* **Stated problem**:
Copy the records from the start to the line with "pos(750,535)", changing "heart icon" to "like icon" and leaving everything else unchanged. Leave the pictures out of your answer.

— BEGIN Data supplied —

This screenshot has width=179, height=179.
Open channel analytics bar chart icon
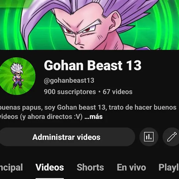(149, 137)
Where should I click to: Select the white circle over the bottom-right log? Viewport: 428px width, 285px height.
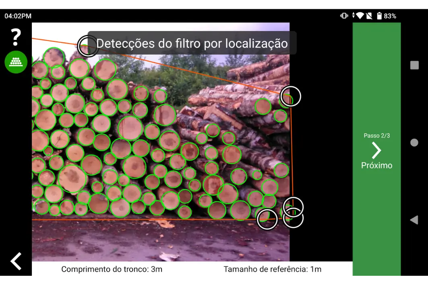(x=267, y=218)
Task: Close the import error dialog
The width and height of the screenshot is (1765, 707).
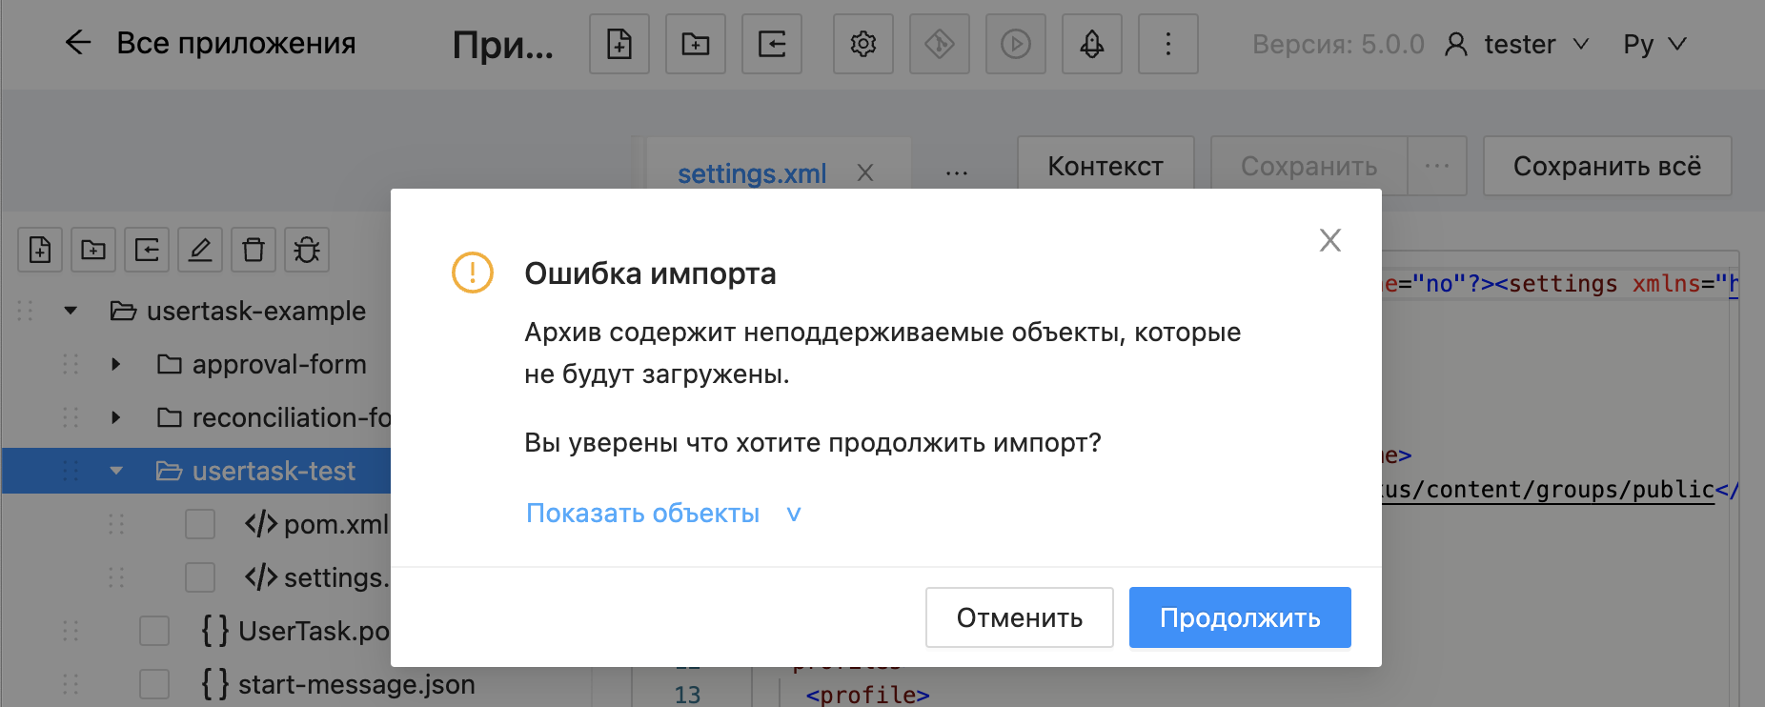Action: click(1329, 240)
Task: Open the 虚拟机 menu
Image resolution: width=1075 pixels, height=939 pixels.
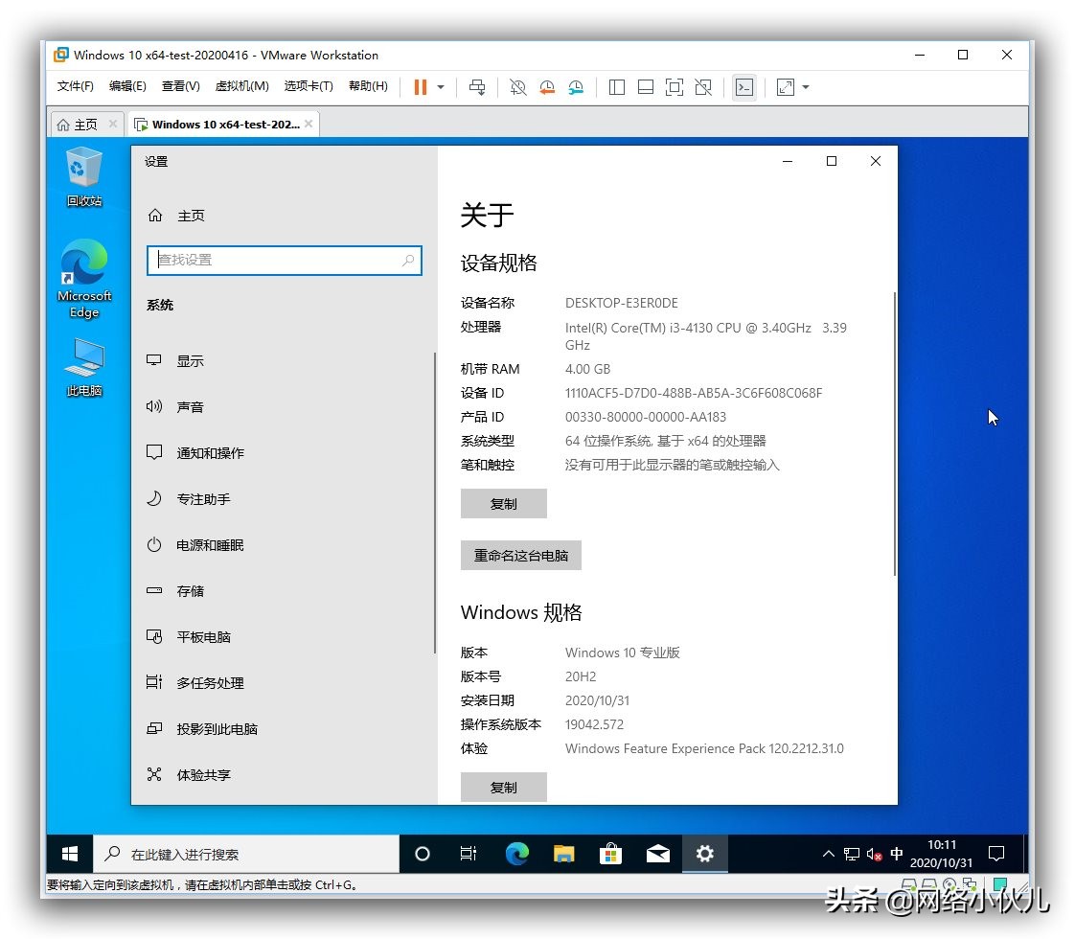Action: click(x=242, y=85)
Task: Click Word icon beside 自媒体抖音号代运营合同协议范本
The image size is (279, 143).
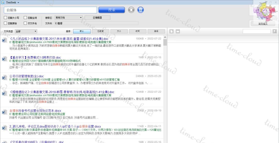Action: pos(5,112)
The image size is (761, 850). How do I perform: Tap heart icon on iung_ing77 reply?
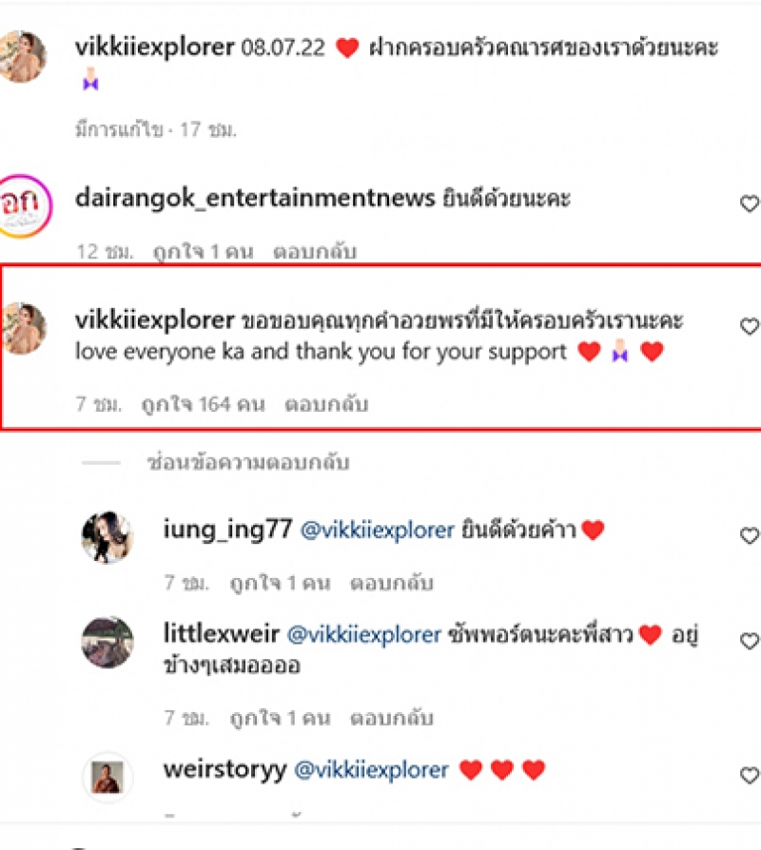pos(750,535)
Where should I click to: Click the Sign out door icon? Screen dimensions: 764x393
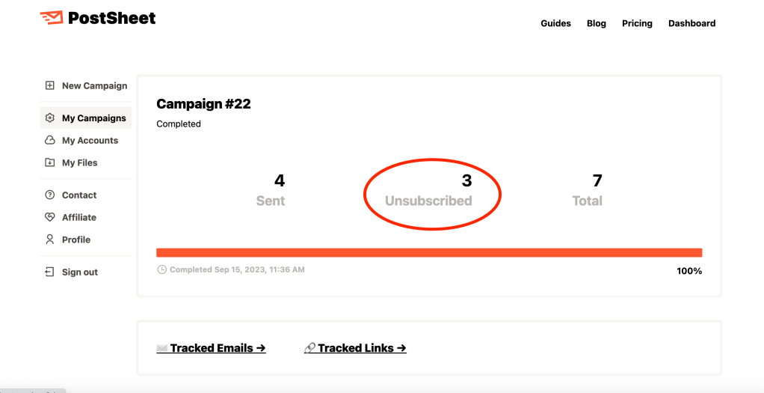click(50, 272)
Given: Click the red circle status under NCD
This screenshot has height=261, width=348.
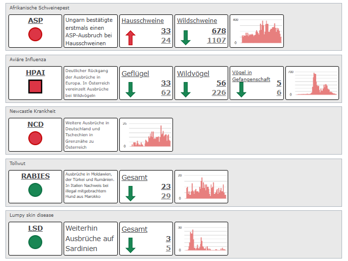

— END Data supplied —

* **Finished exercise**:
This screenshot has width=179, height=179.
Open channel analytics bar chart icon
(149, 137)
Where should I click to: Select the white circle over the bottom-right log? Viewport: 428px width, 285px height.
(x=267, y=218)
Task: Close the import error dialog
The width and height of the screenshot is (1765, 707).
Action: click(1329, 240)
Task: Open the 虚拟机 menu
Image resolution: width=1075 pixels, height=939 pixels.
Action: click(x=242, y=85)
Task: Click Word icon beside 自媒体抖音号代运营合同协议范本
The image size is (279, 143).
Action: pos(5,112)
The image size is (761, 850). How do I perform: Tap like icon on iung_ing77 reply?
pos(750,535)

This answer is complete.